Hearing Impairment: Health Services

(asked on 28th April 2025) - View Source

Question to the Department of Health and Social Care:

To ask the Secretary of State for Health and Social Care, what steps he is taking to help improve access to NHS services for deaf people.


Answered by
Stephen Kinnock Portrait
Stephen Kinnock
Minister of State (Department of Health and Social Care)
This question was answered on 7th May 2025

Integrated care boards are responsible for commissioning services to meet the needs of their local population, including deaf people.

Under the Equality Act (2010), health and social care organisations must make reasonable adjustments to ensure that disabled people are not disadvantaged. The Reasonable Adjustment Digital Flag was developed in the National Repository to enable health and care workers to record, share, and view details of reasonable adjustments, across the National Health Service and social care, wherever the person is seen or treated. Following the launch of the Reasonable Adjustment Digital Flag Information Standard, published September 2023, the flag went live in the National Care Record Service and is being rolled out across England.

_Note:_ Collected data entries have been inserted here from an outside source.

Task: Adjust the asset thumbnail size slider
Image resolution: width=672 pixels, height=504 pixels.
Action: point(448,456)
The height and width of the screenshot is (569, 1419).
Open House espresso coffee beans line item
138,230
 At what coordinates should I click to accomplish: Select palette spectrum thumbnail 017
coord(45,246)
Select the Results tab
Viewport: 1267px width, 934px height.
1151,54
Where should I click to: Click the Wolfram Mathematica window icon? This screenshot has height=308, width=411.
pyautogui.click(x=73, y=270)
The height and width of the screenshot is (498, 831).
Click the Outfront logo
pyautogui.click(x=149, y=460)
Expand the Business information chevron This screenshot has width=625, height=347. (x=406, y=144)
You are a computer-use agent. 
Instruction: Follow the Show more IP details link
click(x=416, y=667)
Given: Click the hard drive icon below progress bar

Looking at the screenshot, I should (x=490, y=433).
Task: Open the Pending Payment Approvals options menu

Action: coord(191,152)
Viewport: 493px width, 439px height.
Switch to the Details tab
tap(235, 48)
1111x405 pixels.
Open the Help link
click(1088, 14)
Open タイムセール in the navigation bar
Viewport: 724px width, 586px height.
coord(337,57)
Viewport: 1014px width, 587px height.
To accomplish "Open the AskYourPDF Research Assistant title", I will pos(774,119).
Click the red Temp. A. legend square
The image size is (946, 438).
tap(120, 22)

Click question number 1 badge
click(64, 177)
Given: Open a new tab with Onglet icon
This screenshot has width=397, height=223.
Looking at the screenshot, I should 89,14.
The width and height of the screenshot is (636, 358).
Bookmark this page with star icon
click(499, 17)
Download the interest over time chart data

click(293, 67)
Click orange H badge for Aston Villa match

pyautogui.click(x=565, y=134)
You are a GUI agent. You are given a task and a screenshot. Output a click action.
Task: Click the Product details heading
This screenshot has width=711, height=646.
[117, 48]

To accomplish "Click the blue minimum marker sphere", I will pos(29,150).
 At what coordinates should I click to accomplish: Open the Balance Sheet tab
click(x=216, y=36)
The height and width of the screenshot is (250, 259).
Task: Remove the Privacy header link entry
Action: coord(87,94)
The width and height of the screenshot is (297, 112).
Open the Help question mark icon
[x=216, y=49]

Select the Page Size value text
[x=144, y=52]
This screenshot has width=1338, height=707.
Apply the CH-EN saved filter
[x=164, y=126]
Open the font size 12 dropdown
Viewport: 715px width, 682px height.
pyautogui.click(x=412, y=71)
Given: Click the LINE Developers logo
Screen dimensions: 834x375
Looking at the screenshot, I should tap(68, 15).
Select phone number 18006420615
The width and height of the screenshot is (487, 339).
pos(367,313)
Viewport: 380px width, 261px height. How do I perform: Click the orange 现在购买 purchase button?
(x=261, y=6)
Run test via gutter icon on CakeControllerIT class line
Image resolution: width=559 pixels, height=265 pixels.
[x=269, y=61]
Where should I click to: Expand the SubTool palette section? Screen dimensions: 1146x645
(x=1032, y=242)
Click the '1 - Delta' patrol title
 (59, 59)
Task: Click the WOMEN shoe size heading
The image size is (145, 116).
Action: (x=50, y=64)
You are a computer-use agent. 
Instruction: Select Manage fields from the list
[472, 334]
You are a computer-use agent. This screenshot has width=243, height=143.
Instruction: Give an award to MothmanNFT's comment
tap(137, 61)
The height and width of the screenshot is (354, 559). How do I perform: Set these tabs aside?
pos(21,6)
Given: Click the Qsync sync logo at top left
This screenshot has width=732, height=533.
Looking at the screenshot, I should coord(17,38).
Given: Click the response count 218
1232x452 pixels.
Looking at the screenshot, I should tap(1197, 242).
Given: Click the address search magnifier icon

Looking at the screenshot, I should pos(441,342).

Since 2016, all NHS organisations and publicly funded social care providers are expected to meet the Accessible Information Standard (AIS), which details the recommended approach to supporting the information and communication support needs of patients and carers with a disability, impairment, or sensory loss, including deaf people. NHS England has been undertaking a review of the AIS to help ensure that the communication needs of people with a disability, impairment, or sensory loss are met in health and care provision. A revised AIS will be published in due course. In the meantime, the current AIS remains in force and therefore there should not be a gap in provision for people using services.